Monday, September 7, 2009
It always starts to feel like Fall when the Winter Squash are ready. Here's a nice little display Farmer Boy did outside our front door. There is some spaghetti squash in there: the cream-coloured ovals. The bright orange round ones are a Kabocha type called Winter Sunshine, the bright orange one on the right is a golden Hubbard. There is a Long Green English Marrow, and a blue Kabocha called Confection. On top and to the left, with the ridges is a hybrid between Acorn and Delicata called Carnival. All are great eating and store well, too. What doesn't go to CSA or the Farmers' Markets we will store in the root cellar and have good eating past Christmas. The Kabocha group has some awesome eating: smooth and sweet flesh, great as a side dish or good for pies and muffins. We haven't met a Winter Squash we don't like! And they are all quite unique - so lots of variety. If the weather stays warm, we should have an outstanding harvest by the end of September, except maybe the Butternut, which continues to poke along.
Labels: Winter Squash
Friday, September 4, 2009
With the farm to himself on Wednesday, Farmer Boy got busy on the chicken coop, without interruptions. And did things progress! We've got four walls and some rafters! Spaces are in place for the door and windows, two little chicken doors are operational and things are well on their way! With good weather in the forecast until next week, and a long weekend coming up, maybe we'll get some more work done this weekend.
Labels: chicken coop
Wednesday, September 2, 2009
I was only away one week, but, my, how the Berks have grown! It is quite amazing for just one week. Even Runty looks bigger and brawnier. Their feed is being heavily supplemented by vegetables right now. They adore any of the summer squash, enjoy a good cucumber, they're pretty content with hail-damaged apples from our tree, while potatoes - not their favourite. They also, now and then, get a good armful of the weeds Farmer Boy has cut down; they relish the alfalfa, pass on the thistle and just nose around the ragweed. It's good to see them gallop and play in their pasture - no small pens here!
Tuesday, September 1, 2009
It's a beautiful September day, warm and sunny, although perhaps a bit windy. Hard to believe it is September and the whole back-to-school, back-to-work thing starts. The weather is suppose to be very good all week, so maybe the tomatoes will ripen up! Winter squash is starting to look like something is happening, but very little is ready to harvest. We can hardly wait for the first Kubocha squash - yummy!

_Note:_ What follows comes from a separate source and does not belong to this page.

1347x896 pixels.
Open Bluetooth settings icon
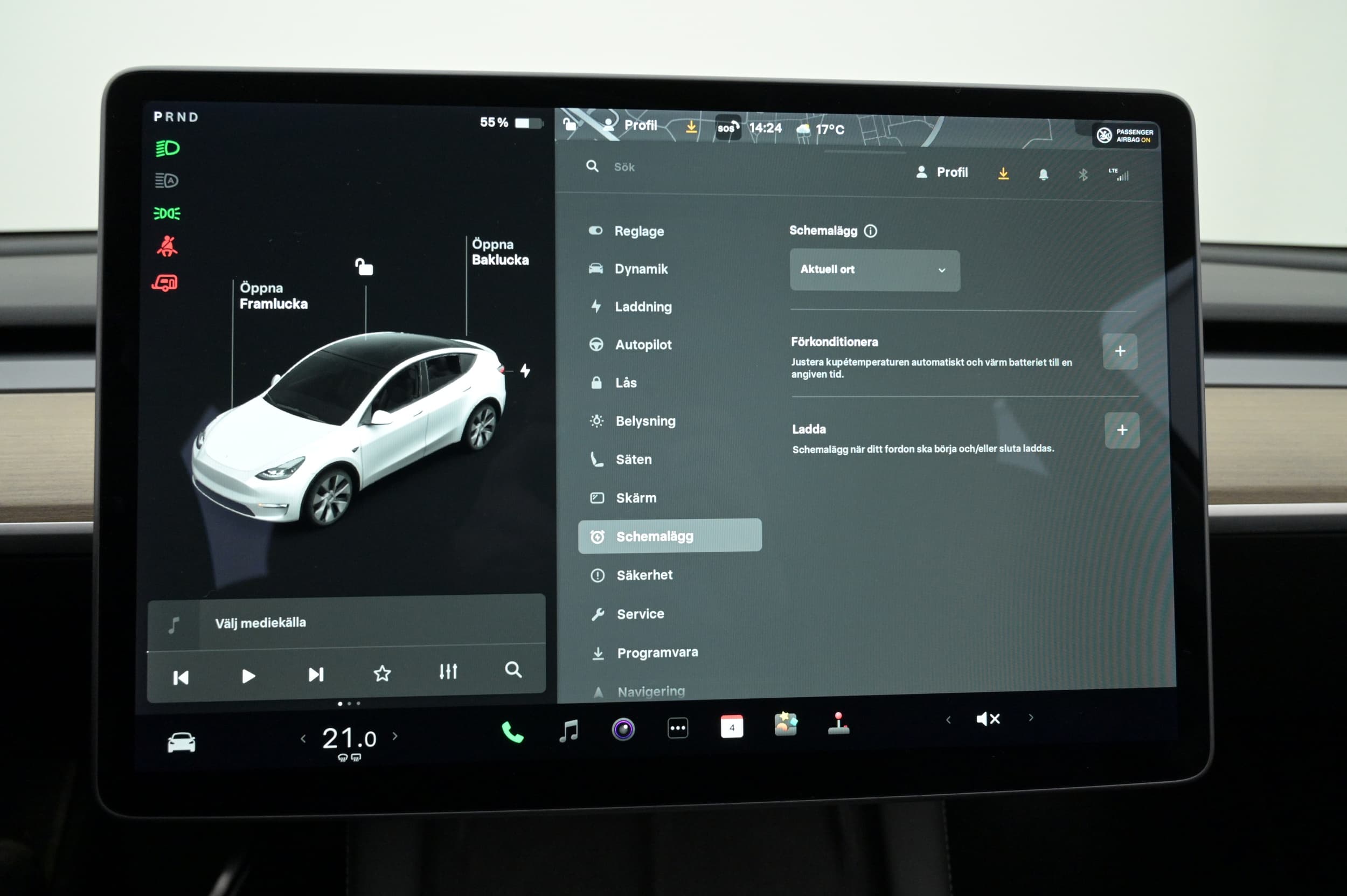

Finally getting some decent lettuce from a very late seeding. The first three seedings amounted to almost nothing - very disappointing for us. But, Grand Rapids and Romaine are coming along nicely now. If only we had a tomato...................but we do have some cucumbers! They'll go nicely in a salad. Linda has supplied some more beautiful broccoli, and she tells me that the Brussel Sprouts are almost ready to harvest. Now, this may not excite that many people but we love Brussel Sprouts. And please keep an open mind - a Brussel Sprout fresh from the garden is NOT like a Brussel Sprout from the supermarket. Miles apart in texture and flavour!
So, for the Full Shares this week: 3 lbs. French Fingerling potato, 3 lbs. Almeira White, assorted peppers, 5 cucumbers, 6 ears of corn, broccoli, 5 onions, 1 bundles carrots, lettuce, an Italian Largo summer squash, a Papaya Pear and a Patty Pan.
For the Part Shares this week: 2 lbs. French Fingerling, 2 lbs. Alameira White, assorted peppers, 3 cukes, 4 ears of corn, 2 onions, small broccoli, a bundle of carrots, lettuce, an Italian Largo summer squash, a Papaya Pear and a Patty Pan.